[Date Prev][Date Next][Thread Prev][Thread Next][Date Index][Thread Index]
Re: [Qemu-devel] [RFC PATCH resend 00/11] Make CoMutex/CoQueue/CoRwlock
From: |
Stefan Hajnoczi |
Subject: |
Re: [Qemu-devel] [RFC PATCH resend 00/11] Make CoMutex/CoQueue/CoRwlock thread-safe |
Date: |
Tue, 26 Apr 2016 11:54:19 +0100 |
User-agent: |
Mutt/1.5.24 (2015-08-30) |
On Fri, Apr 15, 2016 at 01:31:55PM +0200, Paolo Bonzini wrote:
> [this time including the mailing list]
>
> This is yet another tiny bit of the multiqueue work, this time affecting
> the synchronization infrastructure for coroutines. Currently, coroutines
> synchronize between the main I/O thread and the dataplane iothread through
> the AioContext lock. However, for multiqueue a single BDS will be used
> by multiple iothreads and hence multiple AioContexts. This calls for
> a different approach to coroutine synchronization. This series is my
> first attempt at it. Besides multiqueue, I think throttling groups
> (which can already span multiple AioContexts) could also take advantage
> of the new CoMutexes.
>
> The series has two main parts:
>
> - it makes CoMutex bind coroutines to an AioContexts. It is of course
> still possible to move coroutines around with explicit yield and
> qemu_coroutine_enter, but a CoMutex will now reenter the coroutine
> where it was running before, rather than in the AioContext of
> the previous owner. To do this, a new function aio_co_schedule is
> introduced to run a coroutine on a given iothread. I think this could
> be used in other places too; for now it lets a CoMutex protect stuff
> across multiple AioContexts without them moving around(*). Of course
> currently a CoMutex is generally not used across multiple iothreads,
> because you have to acquire/release the AioContext around CoMutex
> critical sections. However...
>
> - ... the second change is exactly to make CoMutex thread-safe and remove
> the need for a "thread-based" mutex around it. The new CoMutex is
> exactly the same as a mutex implementation that you'd find in an
> operating system. iothreads are the moral equivalent of CPUs in
> a kernel, while coroutines resemble kernel threads running without
> preemption on a CPU. Even if you have to take concurrency into account,
> the lack of preemption while running coroutines or bottom halves
> keeps the complexity at bay. For example, it is easy to synchronize
> between qemu_co_mutex_lock's yield and the qemu_coroutine_enter in
> aio_co_schedule's bottom half.
>
> Same as before, CoMutex puts coroutines to sleep with
> qemu_coroutine_yield and wake them up with the new aio_co_schedule.

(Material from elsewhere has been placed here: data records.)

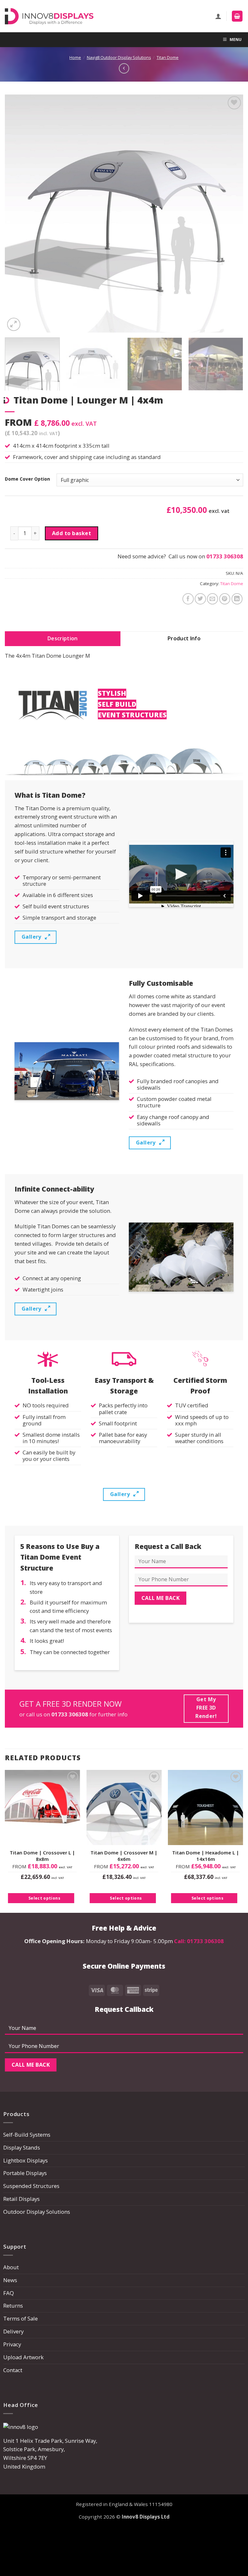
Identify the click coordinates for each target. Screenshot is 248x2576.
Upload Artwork (23, 2357)
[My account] (218, 16)
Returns (13, 2305)
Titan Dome (168, 57)
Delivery (13, 2331)
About (11, 2267)
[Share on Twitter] (200, 598)
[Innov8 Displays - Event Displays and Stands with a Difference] (49, 16)
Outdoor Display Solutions (36, 2211)
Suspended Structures (31, 2186)
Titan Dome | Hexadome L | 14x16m (205, 1856)
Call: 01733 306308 (199, 1941)
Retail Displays (21, 2198)
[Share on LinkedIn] (237, 598)
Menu (236, 39)
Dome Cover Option (27, 479)
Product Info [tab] (184, 638)
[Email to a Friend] (212, 598)
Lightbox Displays (25, 2160)
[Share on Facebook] (188, 598)
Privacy (12, 2344)
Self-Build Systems (26, 2134)
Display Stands (21, 2147)
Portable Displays (25, 2173)
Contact (12, 2370)
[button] (237, 16)
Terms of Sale (20, 2318)
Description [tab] (62, 638)
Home (75, 57)
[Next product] (124, 68)
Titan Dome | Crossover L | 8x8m (42, 1856)
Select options (44, 1898)
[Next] (230, 213)
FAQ (8, 2293)
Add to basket (71, 533)
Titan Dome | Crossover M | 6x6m (123, 1856)
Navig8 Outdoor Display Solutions (119, 57)
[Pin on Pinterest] (225, 598)
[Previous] (18, 213)
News (10, 2280)
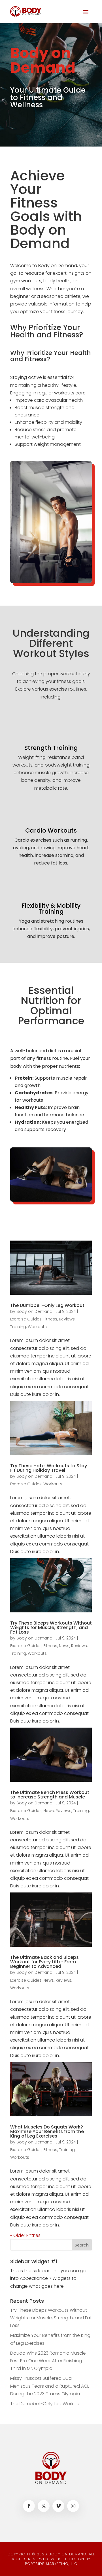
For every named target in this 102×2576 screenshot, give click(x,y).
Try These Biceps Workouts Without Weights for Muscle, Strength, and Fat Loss (51, 1627)
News (64, 1646)
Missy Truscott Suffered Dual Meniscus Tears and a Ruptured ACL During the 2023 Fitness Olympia (49, 2386)
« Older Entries (25, 2235)
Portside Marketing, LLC (51, 2563)
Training (18, 1327)
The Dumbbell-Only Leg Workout (47, 1305)
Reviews (67, 1319)
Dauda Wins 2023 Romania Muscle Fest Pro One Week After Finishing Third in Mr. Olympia (48, 2361)
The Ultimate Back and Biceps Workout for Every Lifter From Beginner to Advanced (44, 1962)
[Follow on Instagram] (73, 2506)
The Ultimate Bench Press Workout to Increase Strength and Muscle (49, 1794)
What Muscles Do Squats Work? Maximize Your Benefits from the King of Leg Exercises (47, 2131)
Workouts (37, 1327)
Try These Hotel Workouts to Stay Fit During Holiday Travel (48, 1467)
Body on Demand (34, 1311)
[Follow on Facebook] (29, 2506)
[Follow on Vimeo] (58, 2506)
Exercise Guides (26, 1319)
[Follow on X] (44, 2506)
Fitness (50, 1319)
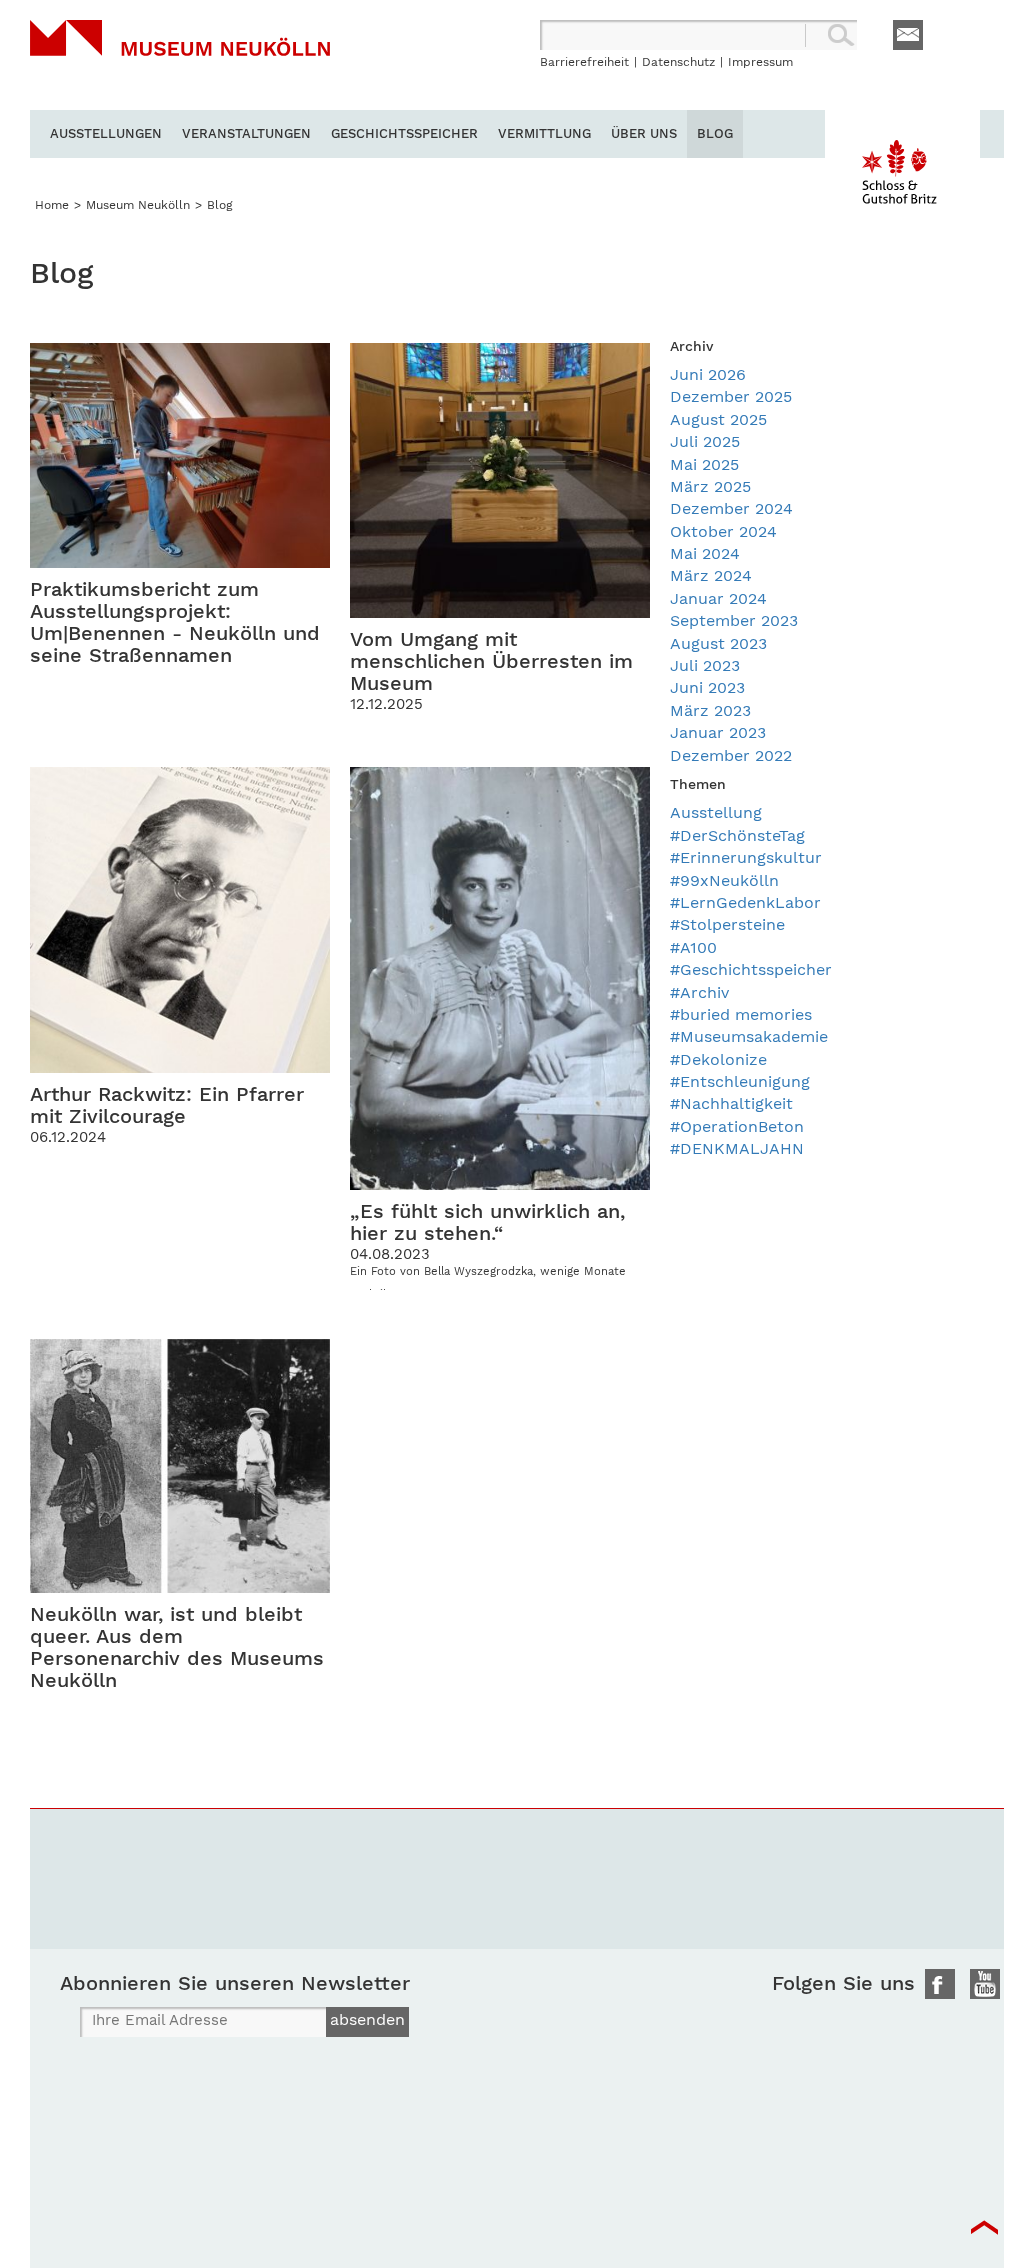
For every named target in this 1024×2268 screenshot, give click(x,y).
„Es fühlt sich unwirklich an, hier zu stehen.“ (487, 1222)
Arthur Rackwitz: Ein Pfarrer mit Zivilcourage (167, 1105)
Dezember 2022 (731, 755)
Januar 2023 (718, 732)
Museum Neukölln (180, 65)
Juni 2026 (708, 374)
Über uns (644, 133)
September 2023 (734, 620)
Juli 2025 (705, 441)
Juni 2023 (707, 687)
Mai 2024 (705, 553)
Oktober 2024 (723, 531)
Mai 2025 (704, 464)
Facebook (940, 1984)
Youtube (985, 1984)
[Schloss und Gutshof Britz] (902, 167)
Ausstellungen (106, 133)
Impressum (760, 62)
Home (52, 205)
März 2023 (710, 710)
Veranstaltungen (246, 133)
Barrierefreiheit (584, 62)
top (984, 2228)
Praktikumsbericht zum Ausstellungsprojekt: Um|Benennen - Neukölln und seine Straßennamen (175, 622)
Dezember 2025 (731, 396)
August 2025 (718, 419)
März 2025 (710, 486)
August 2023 (718, 643)
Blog (715, 133)
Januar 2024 (718, 598)
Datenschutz (678, 62)
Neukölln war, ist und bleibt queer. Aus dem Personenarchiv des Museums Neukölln (177, 1647)
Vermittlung (544, 133)
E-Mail (908, 35)
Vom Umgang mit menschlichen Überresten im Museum (491, 661)
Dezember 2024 (731, 508)
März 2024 (711, 575)
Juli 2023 (705, 665)
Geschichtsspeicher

> I could have wrapped CoMutex's CoQueue with a "regular" thread mutex or
> spinlock. The resulting code would have looked a lot like RFifoLock
> (with CoQueue replacing RFifoLock's condition variable). Rather,
> inspired by the parallel between coroutines and non-preemptive kernel
> threads, I chose to adopt the same lock-free mutex algorithm as OSv.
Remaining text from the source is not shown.